This research summary has been generated with artificial intelligence and may contain errors and omissions. Refer to the original study to confirm details provided. Submit correction.

The research paper pertains to a study exploring the use of adult allogenic mesenchymal stem cells from horses to repair thoracic wounds via paracrine signaling. Researchers sought to demonstrate the effectiveness of this type of regenerative therapy both in vitro (observed under controlled lab conditions) and in vivo (observing effects directly on the living organism).

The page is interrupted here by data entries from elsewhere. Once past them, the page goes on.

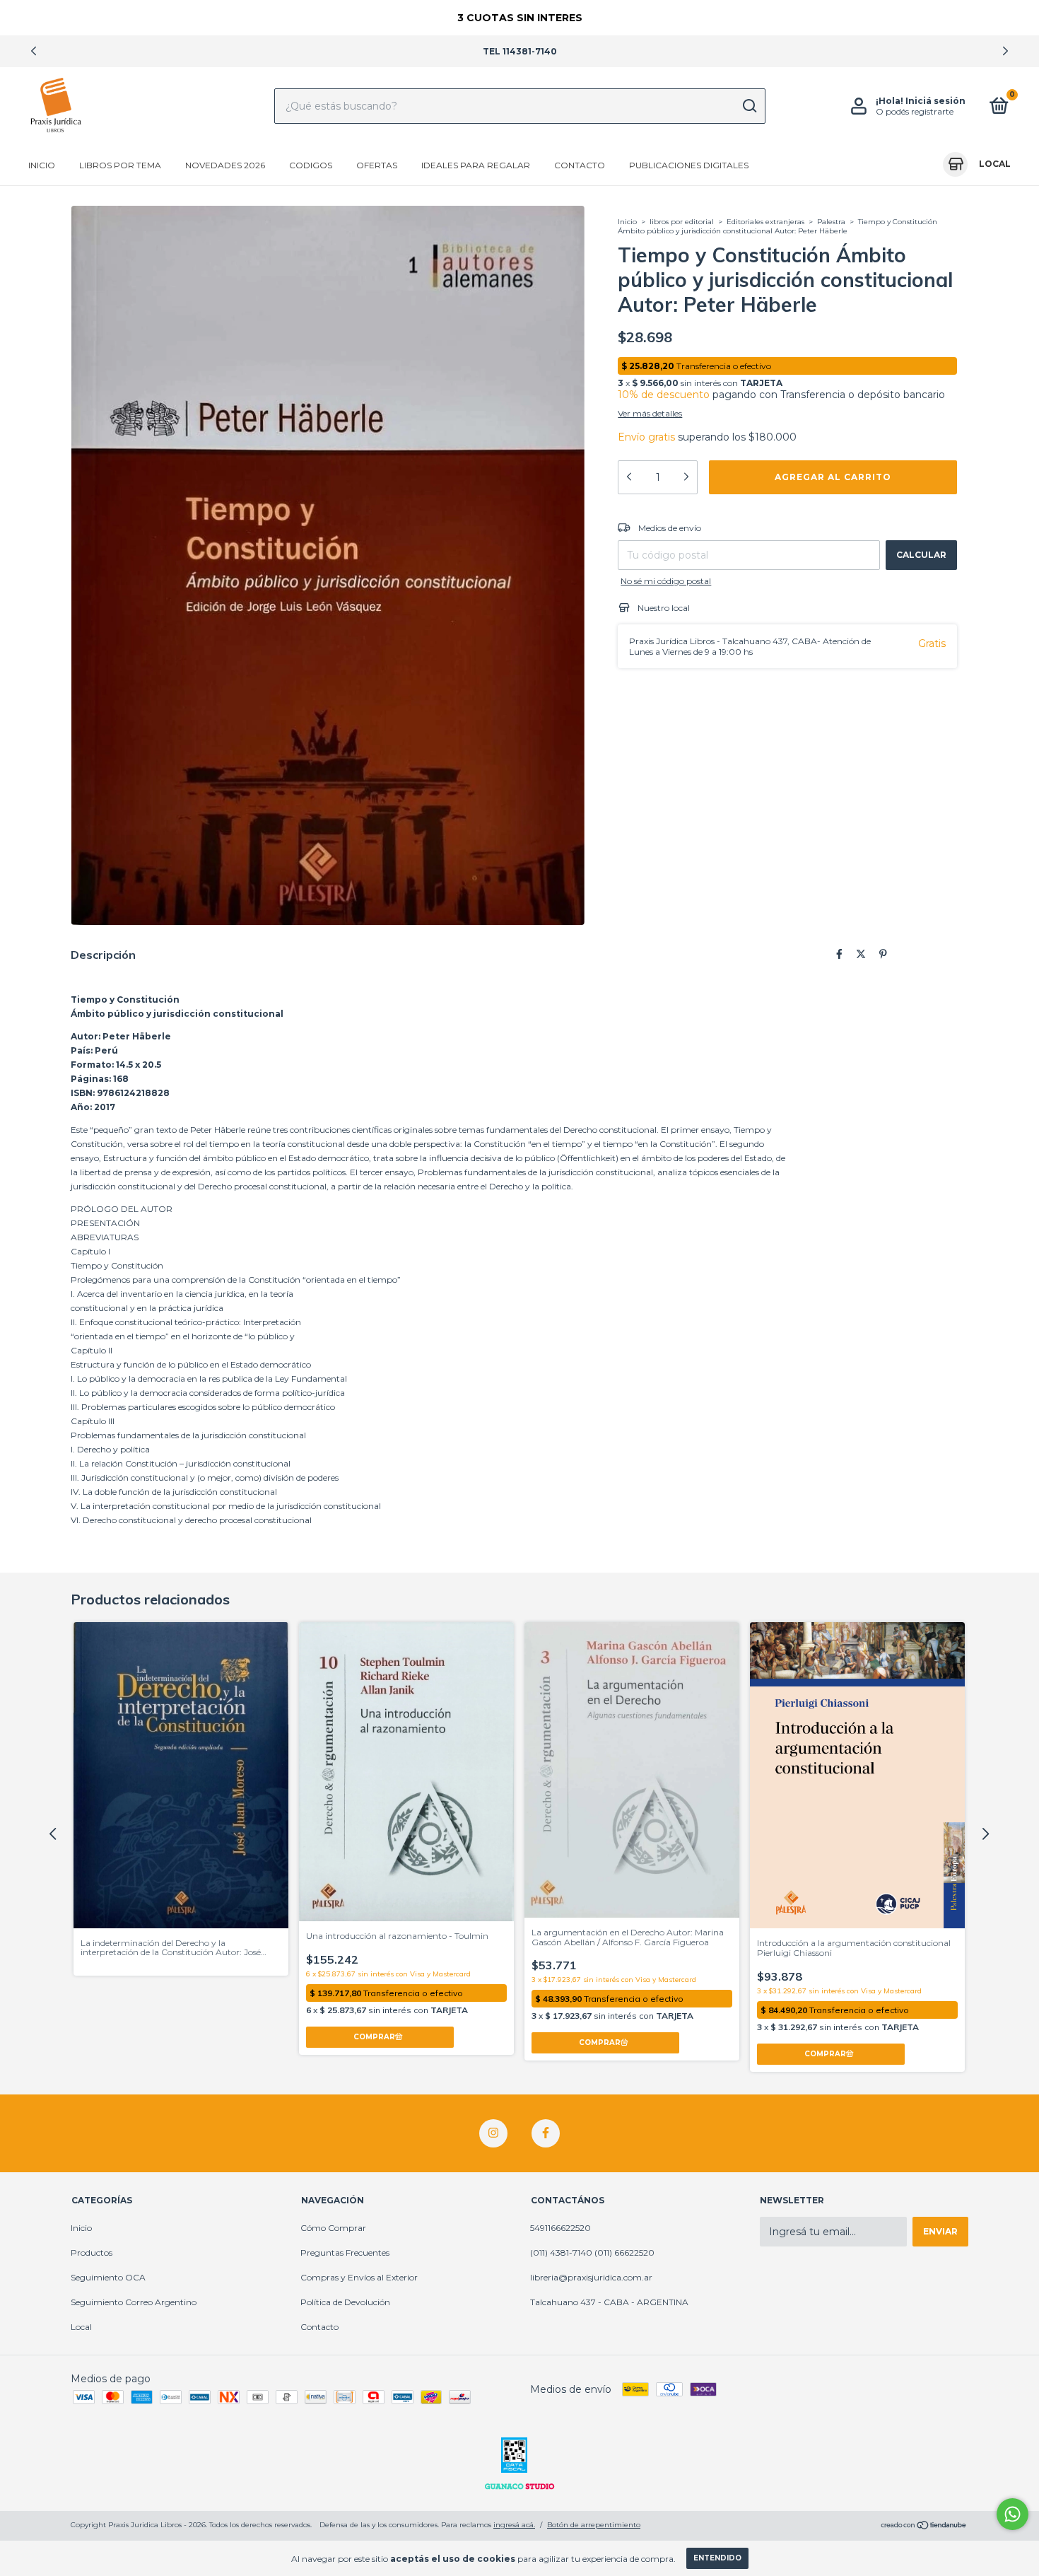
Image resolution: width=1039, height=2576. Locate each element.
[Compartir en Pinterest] (883, 954)
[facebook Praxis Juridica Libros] (546, 2133)
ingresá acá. (514, 2524)
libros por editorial (682, 221)
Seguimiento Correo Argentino (133, 2302)
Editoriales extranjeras (765, 221)
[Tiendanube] (924, 2526)
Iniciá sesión (935, 100)
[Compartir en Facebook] (839, 954)
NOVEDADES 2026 (225, 165)
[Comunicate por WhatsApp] (1012, 2514)
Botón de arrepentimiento (593, 2524)
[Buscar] (749, 106)
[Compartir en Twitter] (861, 954)
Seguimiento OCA (108, 2277)
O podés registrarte (914, 111)
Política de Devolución (345, 2302)
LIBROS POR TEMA (120, 165)
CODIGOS (310, 165)
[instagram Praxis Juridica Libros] (493, 2133)
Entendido (717, 2558)
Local (81, 2326)
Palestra (831, 221)
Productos (91, 2252)
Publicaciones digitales (689, 165)
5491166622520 (560, 2227)
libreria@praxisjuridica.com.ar (591, 2277)
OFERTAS (376, 165)
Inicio (41, 165)
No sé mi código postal (666, 581)
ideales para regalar (475, 165)
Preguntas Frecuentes (344, 2252)
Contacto (579, 165)
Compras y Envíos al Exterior (359, 2277)
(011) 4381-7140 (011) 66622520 (592, 2252)
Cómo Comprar (333, 2227)
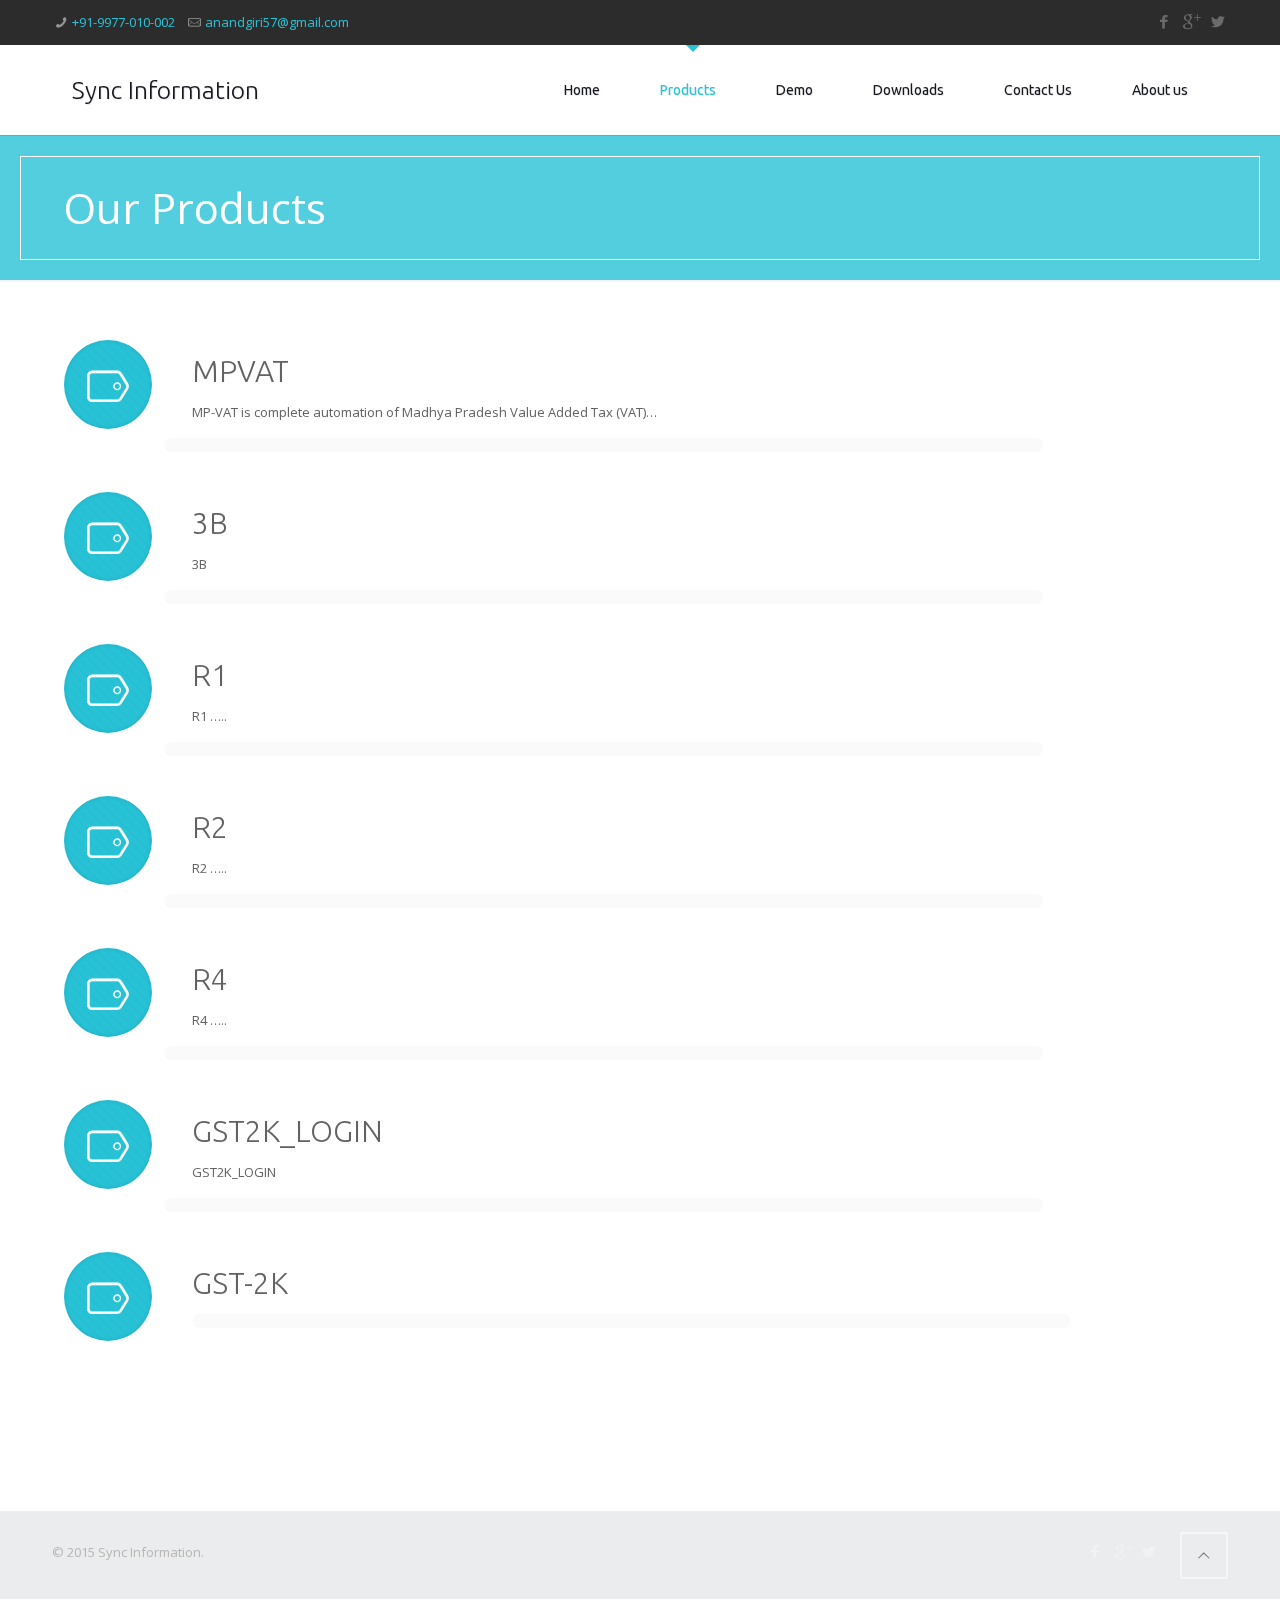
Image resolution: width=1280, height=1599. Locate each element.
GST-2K (240, 1283)
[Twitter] (1217, 21)
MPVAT (240, 371)
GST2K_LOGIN (287, 1131)
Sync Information (165, 90)
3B (210, 523)
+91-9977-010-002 (123, 22)
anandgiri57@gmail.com (277, 22)
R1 (210, 675)
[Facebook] (1163, 21)
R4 (210, 979)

Research Methodology and Objectives

  • The primary goal was to demonstrate the in vitro and in vivo potentials of equine allogenic bone marrow-derived MSCs for wound healing.
  • The scientists used MSCs from the bone marrow of one allogenic donor horse for this pilot study.
  • The chosen equine MSCs had been previously characterized for their proliferation, expression of cluster-of-differentiation markers, and trilineage differentiation.
  • They first conducted an in vitro wound healing scratch assay to evaluate the migration of the MSCs.
  • The researchers then examined the effect of the MSCs’ conditioned medium on human fibroblast proliferation.
  • Afterwards, they injected allogenic cells intradermally into full-thickness, cutaneous thoracic wounds of 4 horses and assessed the wound healing over a period of 30 days by using 3-D digital imaging and measuring mRNA expression of pro-and anti-inflammatory markers.

Research Findings

  • Findings from the in vitro wound healing assay using human fibroblasts signified a significantly higher rate of healing when using the conditioned medium collected from proliferating MSCs compared to using medium containing fetal bovine serum.
  • However, this in vitro healing effect of MSCs did not translate into a clear and detectable effect in vivo.
  • Despite this, they achieved an important scientific understanding that molecularly characterized, equine allogenic MSCs do not trigger an immunologic response.
  • This research laid groundwork for further exploration using MSCs derived from alternative sources like adipose tissue, umbilical cord or increasing the number of MSCs for possible improved efficacy in wound healing.
  • Consideration for a compromised animal model was suggested as a next step to test and verify the efficacy of equine MSCs in wound healing.

Cite This Article

APA
Caruso M, Shuttle S, Amelse L, Elkhenany H, Schumacher J, Dhar MS. (2022). A pilot study to demonstrate the paracrine effect of equine, adult allogenic mesenchymal stem cells in vitro, with a potential for healing of experimentally-created, equine thoracic wounds in vivo. Front Vet Sci, 9, 1011905. https://doi.org/10.3389/fvets.2022.1011905

Publication

Frontiers in veterinary science
ISSN: 2297-1769
NlmUniqueID: 101666658
Country: Switzerland
Language: English
Volume: 9
Pages: 1011905

Researcher Affiliations

Caruso, Michael
  • Department of Large Animal Clinical Sciences, College of Veterinary Medicine, University of Tennessee, Knoxville, Knoxville, TN, United States.
Shuttle, Shannon
  • Department of Large Animal Clinical Sciences, College of Veterinary Medicine, University of Tennessee, Knoxville, Knoxville, TN, United States.
Amelse, Lisa
  • Department of Large Animal Clinical Sciences, College of Veterinary Medicine, University of Tennessee, Knoxville, Knoxville, TN, United States.
Elkhenany, Hoda
  • Department of Large Animal Clinical Sciences, College of Veterinary Medicine, University of Tennessee, Knoxville, Knoxville, TN, United States.
  • Department of Surgery, Faculty of Veterinary Medicine, Alexandria University, Alexandria, Egypt.
Schumacher, James
  • Department of Large Animal Clinical Sciences, College of Veterinary Medicine, University of Tennessee, Knoxville, Knoxville, TN, United States.
Dhar, Madhu S
  • Department of Large Animal Clinical Sciences, College of Veterinary Medicine, University of Tennessee, Knoxville, Knoxville, TN, United States.
  • Department of Surgery, Faculty of Veterinary Medicine, Alexandria University, Alexandria, Egypt.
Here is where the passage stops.